Si chiama Ettore, ha meno di due anni, è fulvo e bianco, non supera i 40 centimetri di altezza, zampe ricurve, occhi lacrimosi enormi, muso schiacciato, denti bianchi e pronunciati. Sbava continuamente. Quando abbaia sembra un trombone.
Non è molto bello, ai più non piace per il suo aspetto tozzo e pigro.
Buonissimo e al contempo coraggiosissimo, può affrontare da solo e senza timore un grosso cinghiale come uno stuolo di ladri.
Vista la sua mole non riesce neanche a salire sul divano o sul letto. Si distende per terra vicino ai miei piedi, e sempre si addormenta e russa.
Facciamo brevi passeggiate perché potete immaginare che falcata abbia, si stanca presto, e non raramente va preso in braccio per rientrare prima a casa.
È un Bulldog Inglese, si narra che si mise in mezzo a due tori che lottavano a colpi di corna per separarli, e da lì il nome della sua razza.
Passeggiate intorno a casa, purtroppo tra le macchine parcheggiate, o in un piccolo parco alberato tipo fazzoletto di verde, almeno tre/quattro volte al giorno per i suoi bisogni, e quella più seccante è quella della sera tardi.

> Attività da svolgere:
1 - Elenchi i tratti dell'aspetto fisico di Ettore che il testo in esame riporta nel primo periodo, dopo l'indicazione dell'età.
2 - Indichi se ciascuna affermazione concorda con il testo in esame, citando le parole decisive: (a) Ettore riesce a salire da solo sul divano; (b) le passeggiate per i suoi bisogni avvengono almeno tre o quattro volte al giorno; (c) secondo la tradizione, il nome della razza deriva dall'intervento in mezzo a due tori che lottavano.
3 - Quale passeggiata viene definita la più seccante nel testo in esame?

[Record estratti da una raccolta]
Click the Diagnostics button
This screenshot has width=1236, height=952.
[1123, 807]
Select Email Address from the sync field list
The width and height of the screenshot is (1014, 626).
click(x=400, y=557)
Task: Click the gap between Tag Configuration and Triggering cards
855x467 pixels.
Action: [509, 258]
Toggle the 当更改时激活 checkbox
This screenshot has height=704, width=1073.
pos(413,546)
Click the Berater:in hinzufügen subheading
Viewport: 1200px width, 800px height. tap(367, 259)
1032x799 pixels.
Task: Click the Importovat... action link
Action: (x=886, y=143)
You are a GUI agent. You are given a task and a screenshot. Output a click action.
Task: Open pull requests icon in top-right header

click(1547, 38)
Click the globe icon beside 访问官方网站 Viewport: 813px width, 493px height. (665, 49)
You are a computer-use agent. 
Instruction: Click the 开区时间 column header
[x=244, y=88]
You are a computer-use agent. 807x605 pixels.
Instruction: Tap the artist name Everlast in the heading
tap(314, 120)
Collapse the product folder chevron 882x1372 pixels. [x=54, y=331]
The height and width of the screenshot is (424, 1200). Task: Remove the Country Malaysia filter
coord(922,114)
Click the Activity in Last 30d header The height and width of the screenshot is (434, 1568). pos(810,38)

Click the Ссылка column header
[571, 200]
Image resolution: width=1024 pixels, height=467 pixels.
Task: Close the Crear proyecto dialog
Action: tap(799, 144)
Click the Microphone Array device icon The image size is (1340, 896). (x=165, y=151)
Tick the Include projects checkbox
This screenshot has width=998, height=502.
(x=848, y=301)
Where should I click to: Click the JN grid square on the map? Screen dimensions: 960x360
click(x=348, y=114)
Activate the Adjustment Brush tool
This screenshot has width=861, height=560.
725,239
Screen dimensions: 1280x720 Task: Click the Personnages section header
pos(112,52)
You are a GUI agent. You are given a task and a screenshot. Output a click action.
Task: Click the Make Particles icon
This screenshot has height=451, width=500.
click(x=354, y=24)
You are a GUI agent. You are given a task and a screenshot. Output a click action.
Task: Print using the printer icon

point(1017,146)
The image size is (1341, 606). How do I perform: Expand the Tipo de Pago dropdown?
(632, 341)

> Soluzioni degli esercizi:
1 -
- Fulvo e bianco
- Non supera i 40 centimetri di altezza
- Zampe ricurve
- Occhi lacrimosi enormi
- Muso schiacciato
- Denti bianchi e pronunciati

2 -
(a) No: "Vista la sua mole non riesce neanche a salire sul divano o sul letto."
(b) Sì: "almeno tre/quattro volte al giorno per i suoi bisogni"
(c) Sì: "si narra che si mise in mezzo a due tori che lottavano a colpi di corna per separarli, e da lì il nome della sua razza."

3 - Quella della sera tardi.